I fatti carnali devono essere ridimensionati nella loro portata, non avendo la stessa descritto espressioni di minaccia o di costrizione fisica, né di abuso di autorità” scrive nella richiesta di archiviazione. Certo, ci sarebbe sempre quel coltello puntato alla gola, ma quando mai un simile atto viene considerato una minaccia o un esempio di costrizione fisica? “Non nutrendo più i sentimenti e la stima di un tempo nei confronti del marito, non era più incline a congiungersi con lui” scrive ancora la magistrata che sottolinea come la donna meditava il divorzio. Però, aggiunge la pm, “il marito in questione appare particolarmente amante della materia e non è certo che lui abbia capito che la moglie non era consenziente (mica l’ha costretta con un coltello alla gola…)”.

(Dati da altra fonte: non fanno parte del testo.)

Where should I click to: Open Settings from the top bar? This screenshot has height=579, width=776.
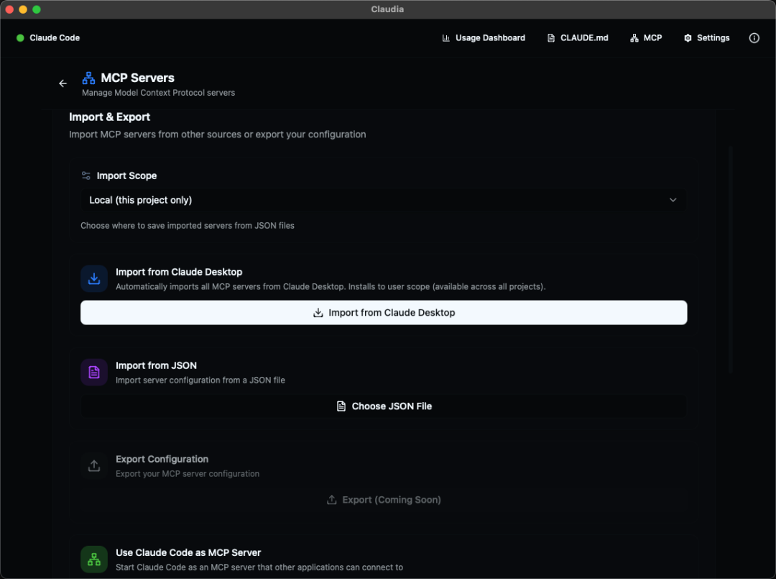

Di conseguenza, la conclusione, almeno a detta della magistrata, appare scontata. “Considerato la sussistenza di un rapporto di coniugio – scrive – appare arduo sostenere che sia provata la consapevolezza in capo al marito della non consensualità al rapporto sessuale, considerato anche comune negli uomini dover vincere quel minimo di resistenza che ogni donna, nel corso di una relazione stabile e duratura, nella stanchezza delle incombenze quotidiane, tende ad esercitare quando un marito tenta un approccio sessuale”. Un vero e proprio capolavoro, neppure il più convinto e inguaribile maschilista sarebbe riuscito a condensare in così poche righe alcuni dei più beceri e insopportabili luoghi comuni tipici di un’epoca patriarcale che si sperava fosse quasi definitivamente alle spalle.

Al di là del fatto che parlare di “relazione stabile e duratura” quando si è prima evidenziata la volontà della donna di divorziare appare un’evidente e clamorosa contraddizione, riassumendo in parole semplici ciò che scrive la pm si potrebbe dire che si sa che il maschio ha sempre voglia di sesso, così come che una donna fino a che è sposata di fatto è sempre e comunque consenziente. E, tra l’altro, la donna per concetto deve fare un po’ la “preziosa”, non può mica dimostrare apertamente e con chiarezza quando ha voglia di fare sesso, senza contare che è ampiamente noto che non è certo un luogo comune che quando la donna dice no in realtà vuole dire si. E, di conseguenza, aspetta solo che sia il maschio a farle superare quell’effimera e non veritiera resistenza.